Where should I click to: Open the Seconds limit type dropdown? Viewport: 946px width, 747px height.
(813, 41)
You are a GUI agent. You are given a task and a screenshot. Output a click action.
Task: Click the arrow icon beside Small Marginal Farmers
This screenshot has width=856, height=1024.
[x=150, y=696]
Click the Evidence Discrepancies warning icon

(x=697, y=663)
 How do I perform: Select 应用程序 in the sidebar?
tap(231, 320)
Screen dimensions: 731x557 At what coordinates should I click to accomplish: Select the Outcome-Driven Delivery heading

○ ○ ○ ○

■ **Exercise details**:
Copy out the lines starting at the one containing "Task: Click the" and ending with the last line of the entries. Include nothing else.

■ **Exercise output**:
Task: Click the arrow icon beside Small Marginal Farmers
This screenshot has width=856, height=1024.
[x=150, y=696]
Click the Evidence Discrepancies warning icon

(x=697, y=663)
 How do I perform: Select 应用程序 in the sidebar?
tap(231, 320)
Screen dimensions: 731x557 At what coordinates should I click to accomplish: Select the Outcome-Driven Delivery heading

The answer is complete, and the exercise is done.